2004 OPEN FORUM Abstracts
A RETROSPECTIVE STUDY OF AN ALTERNATIVE METHOD OF TUBE MEASUREMENT DURING PEDIATRIC BURN TRANSPORT
COLLINS BS RRT, BRAD CARMAN RRT, THOMAS CAHILL RRT, TERESA MERK
BSN RN, RICHARD KAGAN MD, JOHN McCALL MD. Shriners Burns
Center-Cincinnati, Cincinnati, Ohio.
Background: A secure airway is extremely important for the pediatric burn patient. The pediatric airway is of paramount importance during the fluid resuscitation phase when facial and airway edema is at its peak and re-intubation would be difficult. For this reason, it is critical for a caregiver to track ETT placement, after confirmed placement by chest x-ray. There are many different methods and devices on the market that are capable of securing an ETT. Many of these devices can be cumbersome and make it difficult to check ETT placement because the number markings are concealed often leaving the caregiver to speculate where the actual ETT is positioned.
Methods: This is a retrospective study of pediatric burn patients who were intubated at a referring facility and were transported by Shriners Hospital for Children - Cincinnati Transport Team. The data collected included age, total body surface area burned (TBSA%), body surface area full thickness, ETT size, ETT location (oral/nasal), How many centimeters out the ETT measures, ETT resecured for transport, the amount an ETT moved during transport, accidental extubation, X-ray conformation, EtCO2 measured, and SpO2 measured. ETT placement was tracked by the use of a tape measure to document the length of the ETT external to the patient. Once the ETT placement is confirmed by chest x-ray, a measure is made of the length of ET tube between the end of the tube to the patient's teeth/gums or nasal septum. During transport this measurement is obtained and documented with each patient movement (bed to stretcher, in/out of ambulance or aircraft). Averages of five measurements were obtained during each transport.

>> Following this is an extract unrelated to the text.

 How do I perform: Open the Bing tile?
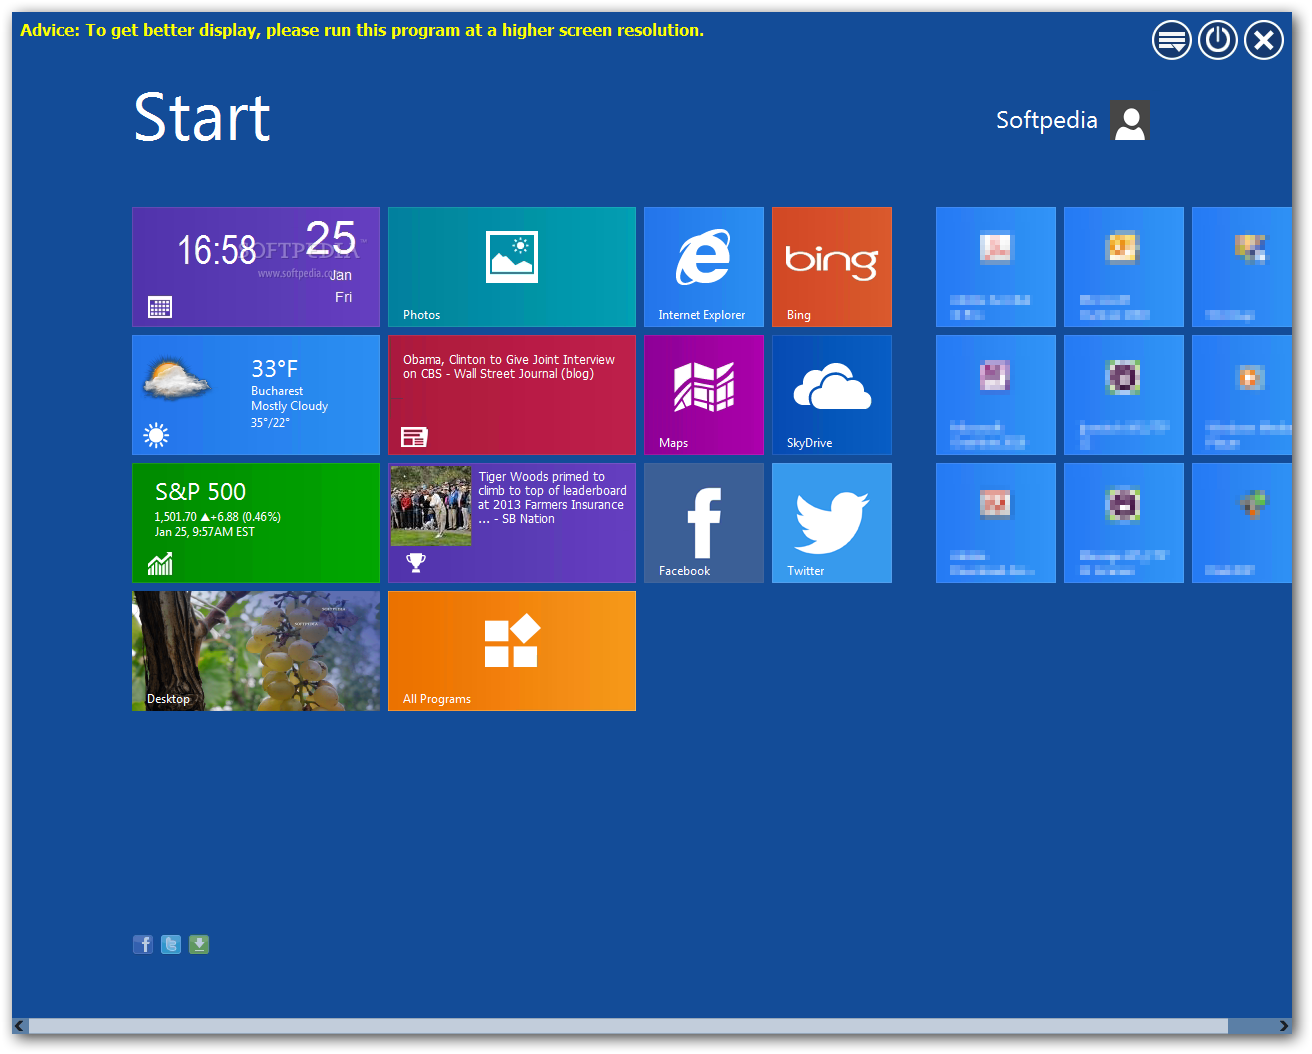[x=831, y=267]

Results: All patients (n = 79) between January 12, 2001 to August 20, 2003 were retrospectively reviewed. Patient age ranged form 1 month to 17 years with a mean of 5.7 years. Mean TBSA 43.6 % with a full thickness of 34.8 %. The average ETT size was 5.0 with the mean distance measurement of 8.7 cm. Of the patients 94.9% were orally intubated and 5.1% were nasally intubated. 87% of the patients had ETT resecured for transport. Six patients had ETT movement during transport that was l cm or less. There were no occurrences of tube dislodgment during transport. All patients had X-rays reviewed for proper ETT placement, EtCO2 measured, and SpO2 measured during all phases of transport.
Conclusion: The use of a disposable inexpensive tape measure can provide a clinician with a tool that aid in accurate documentation of ETT placement during transport. This method overcomes barriers such as tape and bite blocks that often make it difficult to see number markings on an airway.